From: Dave Chinner <david@fromorbit.com>
Subject: Re: [PATCH v2 5/5] dax: handle media errors in dax_do_io
Date: Tue, 26 Apr 2016 12:56:45 +1000
Message-ID: <20160426025645.GG18496@dastard>
References: <1459303190-20072-6-git-send-email-vishal.l.verma@intel.com>
 <x49twj26edj.fsf@segfault.boston.devel.redhat.com>
 <20160420205923.GA24797@infradead.org>
 <1461434916.3695.7.camel@intel.com>
 <20160425083114.GA27556@infradead.org>
 <1461604476.3106.12.camel@intel.com>
 <20160425232552.GD18496@dastard>
 <CAPcyv4i6iwm1iY2mQ5yRbYfRexQroUX_R0B-db4ROU837fratw@mail.gmail.com>
 <20160426001157.GE18496@dastard>
 <CAPcyv4i0qnCrzsTQT-v84OhnhjmVBFJ8gKoyu6XkuUwH0babfQ@mail.gmail.com>
Mime-Version: 1.0
Content-Type: text/plain; charset=us-ascii
Cc: "Verma, Vishal L" <vishal.l.verma@intel.com>,
	"linux-block@vger.kernel.org" <linux-block@vger.kernel.org>,
	"jack@suse.cz" <jack@suse.cz>, "axboe@fb.com" <axboe@fb.com>,
	"linux-nvdimm@ml01.01.org" <linux-nvdimm@ml01.01.org>,
	"linux-kernel@vger.kernel.org" <linux-kernel@vger.kernel.org>,
	"xfs@oss.sgi.com" <xfs@oss.sgi.com>,
	"hch@infradead.org" <hch@infradead.org>,
	"linux-mm@kvack.org" <linux-mm@kvack.org>,
	"Wilcox, Matthew R" <matthew.r.wilcox@intel.com>,
	"linux-fsdevel@vger.kernel.org" <linux-fsdevel@vger.kernel.org>,
	"akpm@linux-foundation.org" <akpm@linux-foundation.org>,
	"linux-ext4@vger.kernel.org" <linux-ext4@vger.kernel.org>,
	"viro@zeniv.linux.org.uk" <viro@zeniv.linux.org.uk>
To: Dan Williams <dan.j.williams@intel.com>
Return-path: <owner-linux-mm@kvack.org>
Content-Disposition: inline
In-Reply-To: <CAPcyv4i0qnCrzsTQT-v84OhnhjmVBFJ8gKoyu6XkuUwH0babfQ@mail.gmail.com>
Sender: owner-linux-mm@kvack.org
List-Id: linux-ext4.vger.kernel.org

On Mon, Apr 25, 2016 at 06:45:08PM -0700, Dan Williams wrote:
> On Mon, Apr 25, 2016 at 5:11 PM, Dave Chinner <david@fromorbit.com> wrote:
> > On Mon, Apr 25, 2016 at 04:43:14PM -0700, Dan Williams wrote:
> [..]
> >> Maybe I missed something, but all these assumptions are already
> >> present for typical block devices, i.e. sectors may go bad and a write
> >> may make the sector usable again.
> >
> > The assumption we make about sectors going bad on SSDs or SRDs is
> > that the device is about to die and needs replacing ASAP.
> 
> Similar assumptions here.  Storage media is experiencing errors and
> past a certain threshold it may be time to decommission the device.
> 
> You can see definitions for SMART / media health commands from various
> vendors at these links, and yes, hopefully these are standardized /
> unified at some point down the road:
> 
> http://pmem.io/documents/NVDIMM_DSM_Interface_Example.pdf
> https://github.com/HewlettPackard/hpe-nvm/blob/master/Documentation/NFIT_DSM_DDR4_NVDIMM-N_v84s.pdf
> https://msdn.microsoft.com/en-us/library/windows/hardware/mt604717(v=vs.85).aspx
> 
> 
> > Then
> > RAID takes care of the rebuild completely transparently. i.e.
> > handling and correcting bad sectors is typically done completely
> > transparently /below/ the filesytem like so:
> 
> Again, same for an NVDIMM.  Use the pmem block-device as a RAID-member device.

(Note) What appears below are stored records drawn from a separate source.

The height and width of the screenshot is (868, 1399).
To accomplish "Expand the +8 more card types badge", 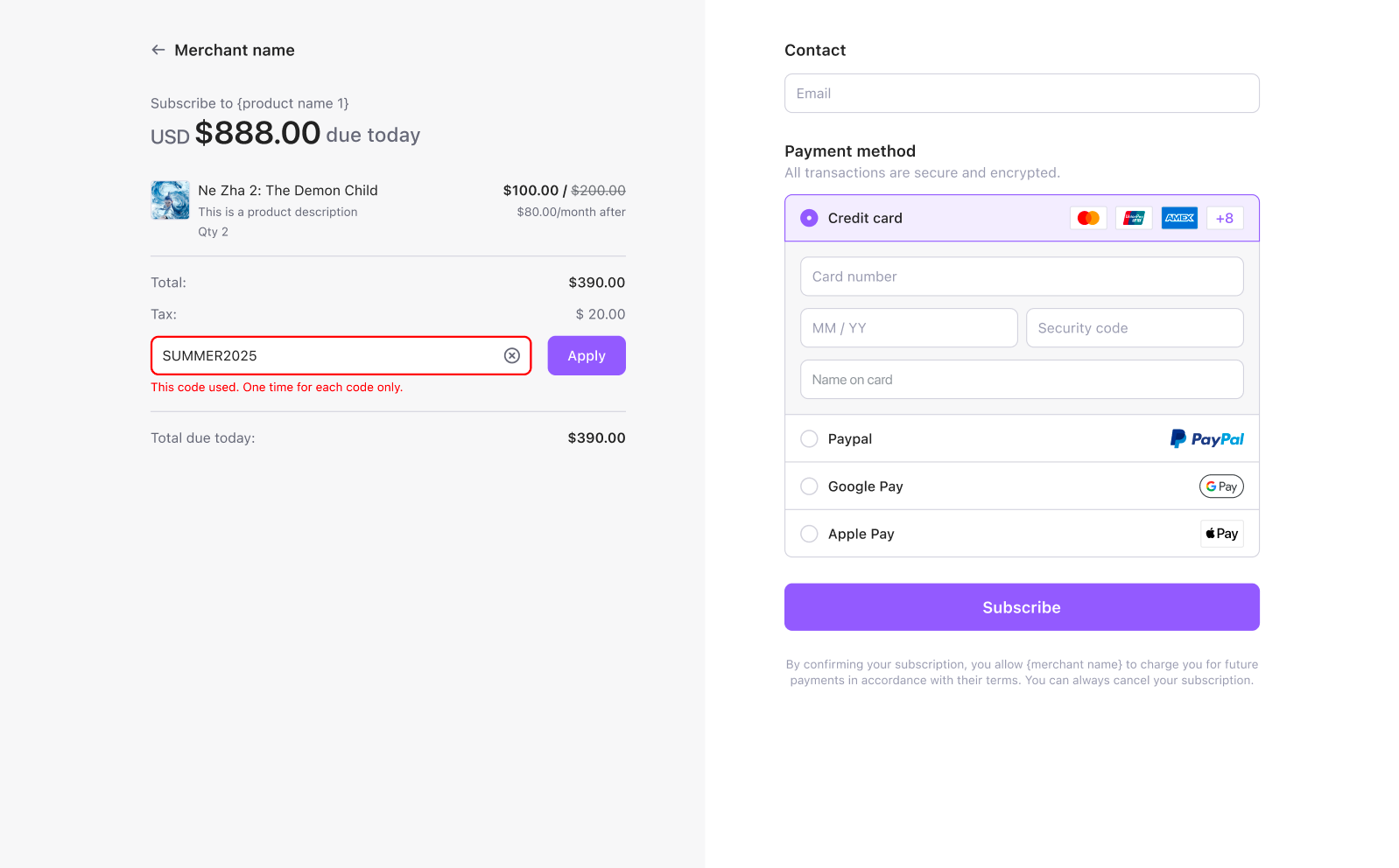I will [1225, 218].
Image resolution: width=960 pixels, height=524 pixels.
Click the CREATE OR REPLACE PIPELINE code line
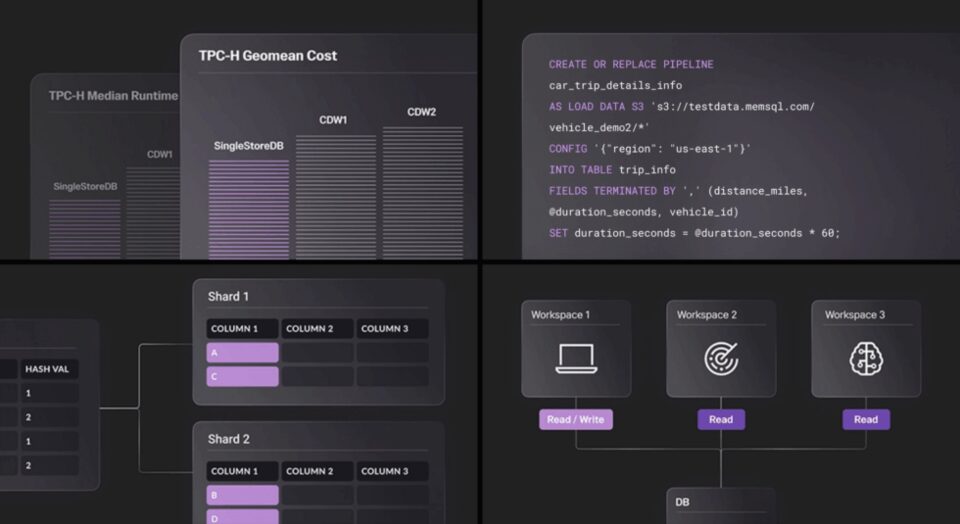point(631,64)
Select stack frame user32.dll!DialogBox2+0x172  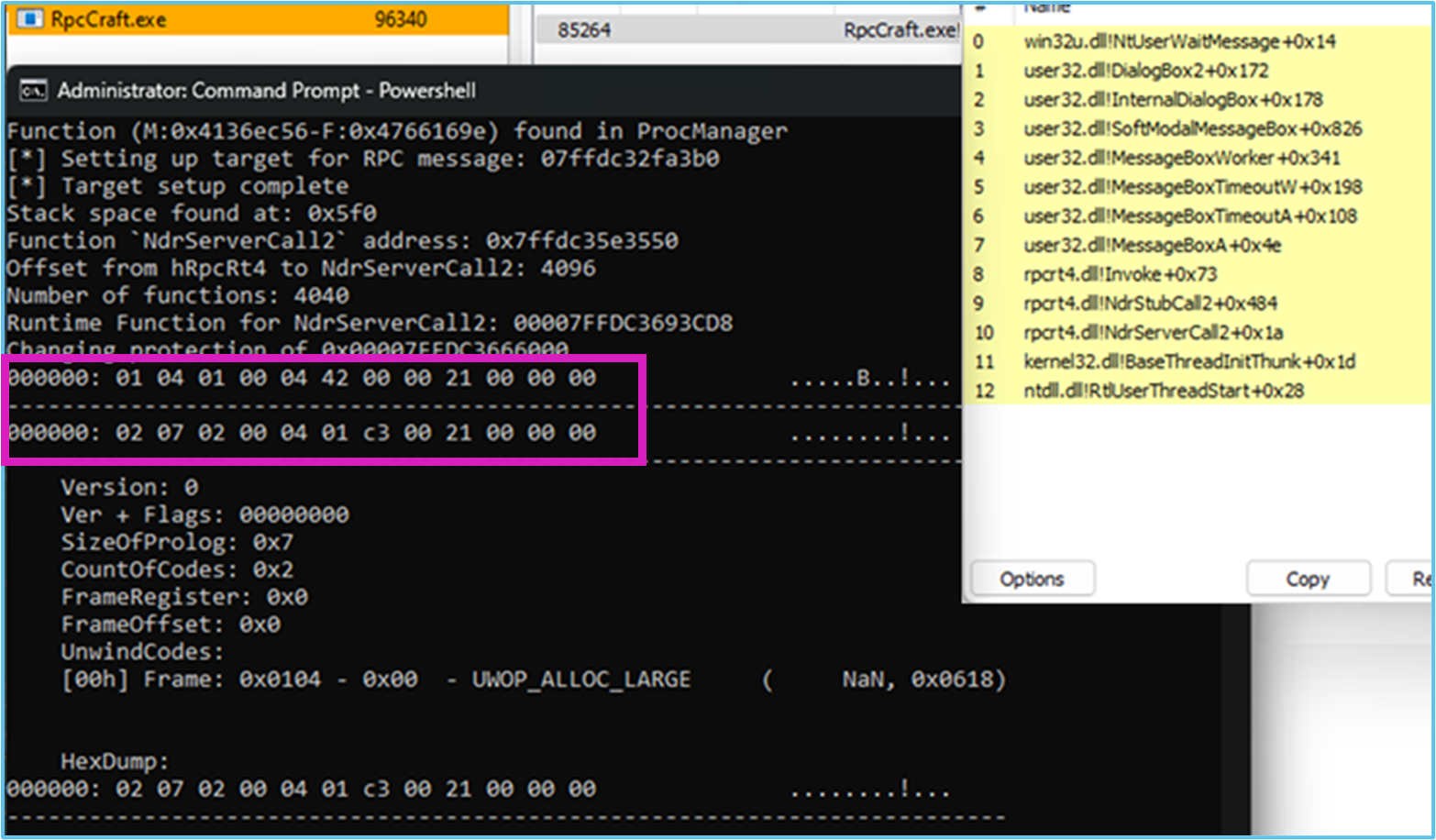pos(1146,71)
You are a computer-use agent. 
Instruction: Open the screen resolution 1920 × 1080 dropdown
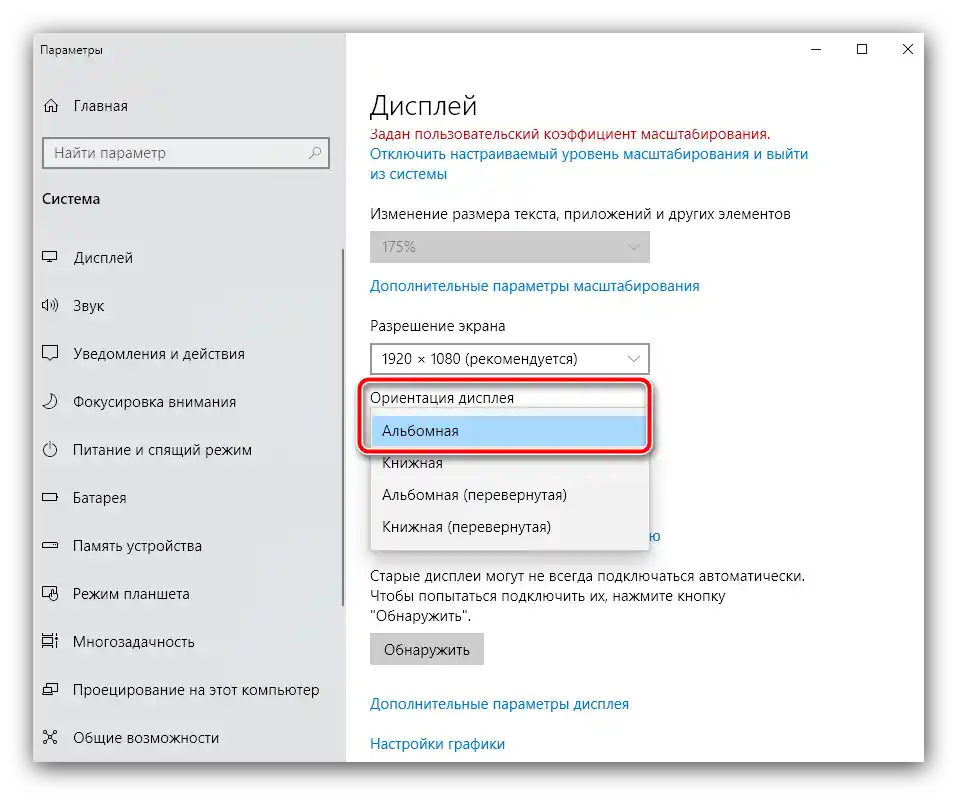click(x=509, y=359)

Which means we're not using DAX and so the existing storage model
applies. I understand how this works.

What I'm asking about the redundancy/error correction model /when
using DAX/ and a userspace DAX load/store throws the MCE.

> > And somehow all the error information from the hardware layer needs
> > to be propagated up to the application layer, along with all the
> > mapping information from the filesystem and block layers for the
> > application to make sense of the hardware reported errors.
> >
> > I see assumptions this this "just works" but we don't have any of
> > the relevant APIs or infrastructure to enable the application to do
> > the hardware error->file+offset namespace mapping (i.e. filesystem
> > reverse mapping for for file offsets and directory paths, and
> > reverse mapping for the the block layer remapping drivers).
> 
> If an application expects errors to be handled beneath the filesystem
> then it should forgo DAX and arrange for the NVDIMM devices to be
> RAIDed.

See above: I'm asking about the DAX-enabled error handling model,
not the traditional error handling model.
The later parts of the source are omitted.